▶ What to do:
The required result is every line of the records that includes "computer".

▶ Supplied information:
--- START ---

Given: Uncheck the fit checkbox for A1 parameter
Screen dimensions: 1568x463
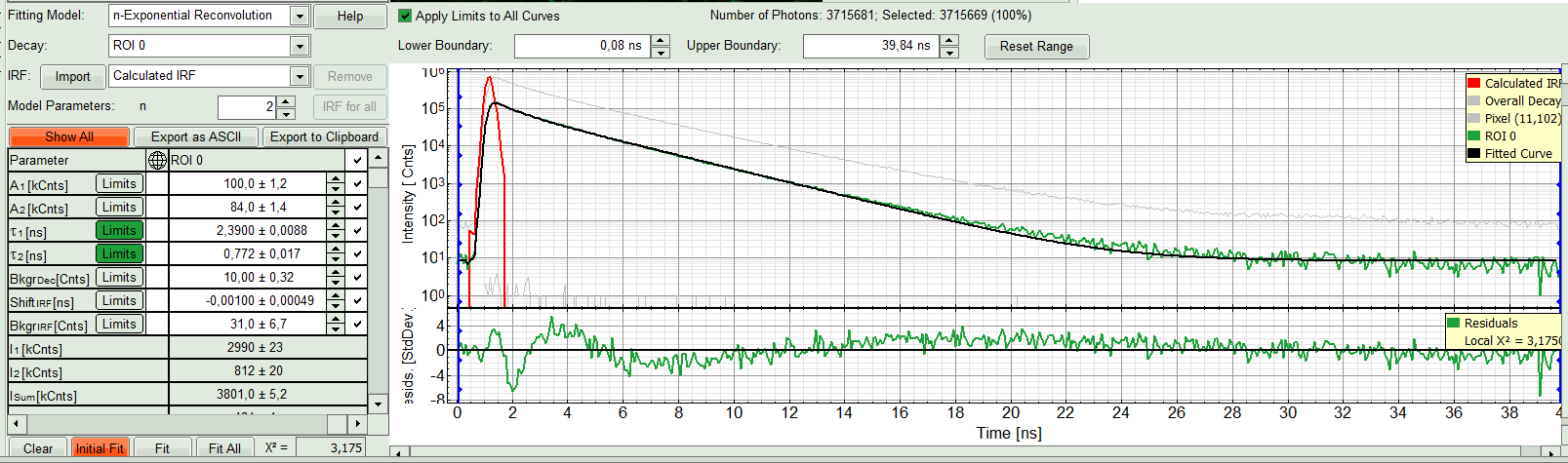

--- END ---
--- START ---

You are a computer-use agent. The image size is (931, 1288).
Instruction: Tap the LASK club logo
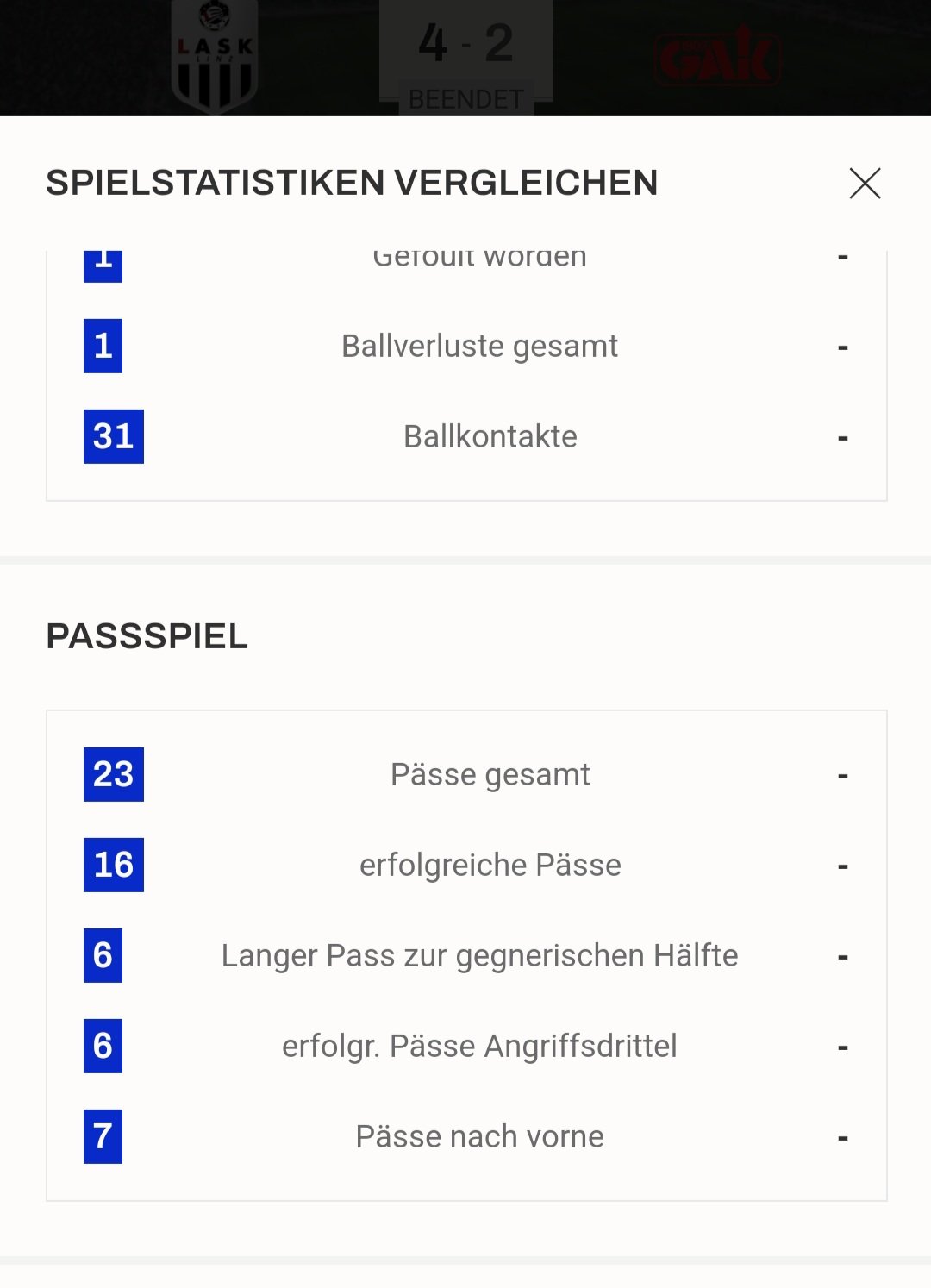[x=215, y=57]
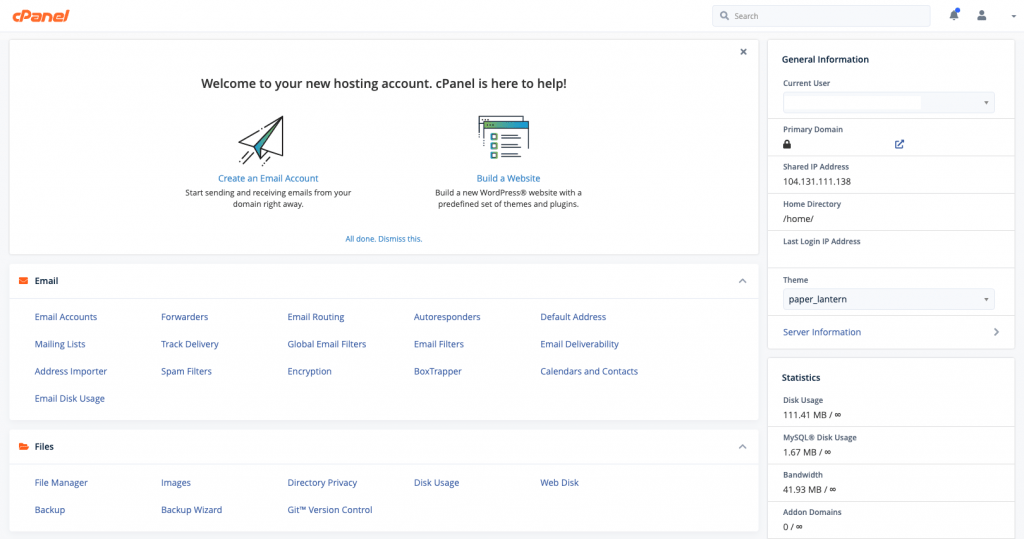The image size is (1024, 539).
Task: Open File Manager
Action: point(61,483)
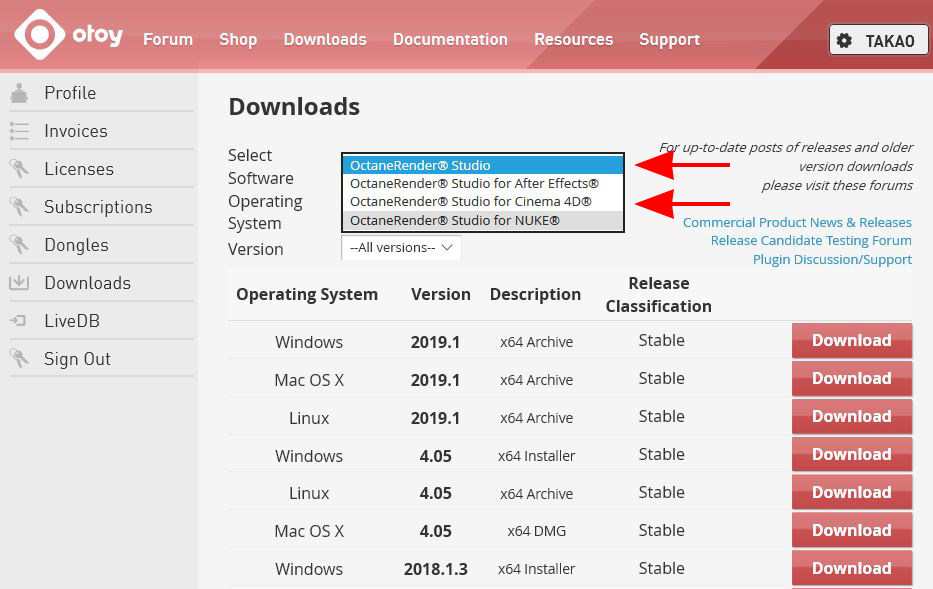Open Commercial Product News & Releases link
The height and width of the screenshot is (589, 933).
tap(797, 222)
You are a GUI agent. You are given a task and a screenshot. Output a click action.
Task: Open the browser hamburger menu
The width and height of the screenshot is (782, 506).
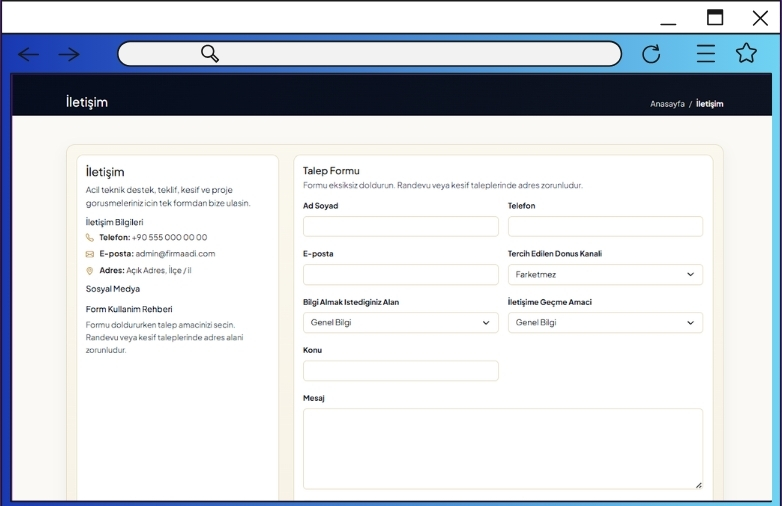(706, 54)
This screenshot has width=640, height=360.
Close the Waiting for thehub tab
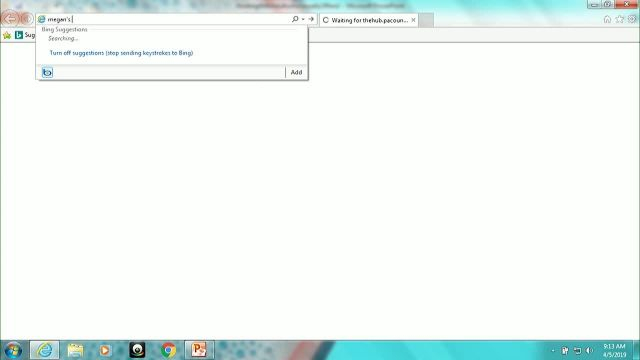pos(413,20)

--- END ---
--- START ---

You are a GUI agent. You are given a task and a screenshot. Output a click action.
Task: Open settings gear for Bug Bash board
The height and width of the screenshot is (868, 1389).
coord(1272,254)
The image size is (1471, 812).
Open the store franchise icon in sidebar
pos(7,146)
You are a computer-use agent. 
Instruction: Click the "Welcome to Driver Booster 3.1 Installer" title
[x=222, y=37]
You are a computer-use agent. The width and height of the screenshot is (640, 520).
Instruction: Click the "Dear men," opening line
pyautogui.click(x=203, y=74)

--- END ---

▶ Answer to this task:
You are a computer-use agent. The image size is (931, 1288).
You are a computer-use agent. 
You are a computer-use agent. The width and height of the screenshot is (640, 520).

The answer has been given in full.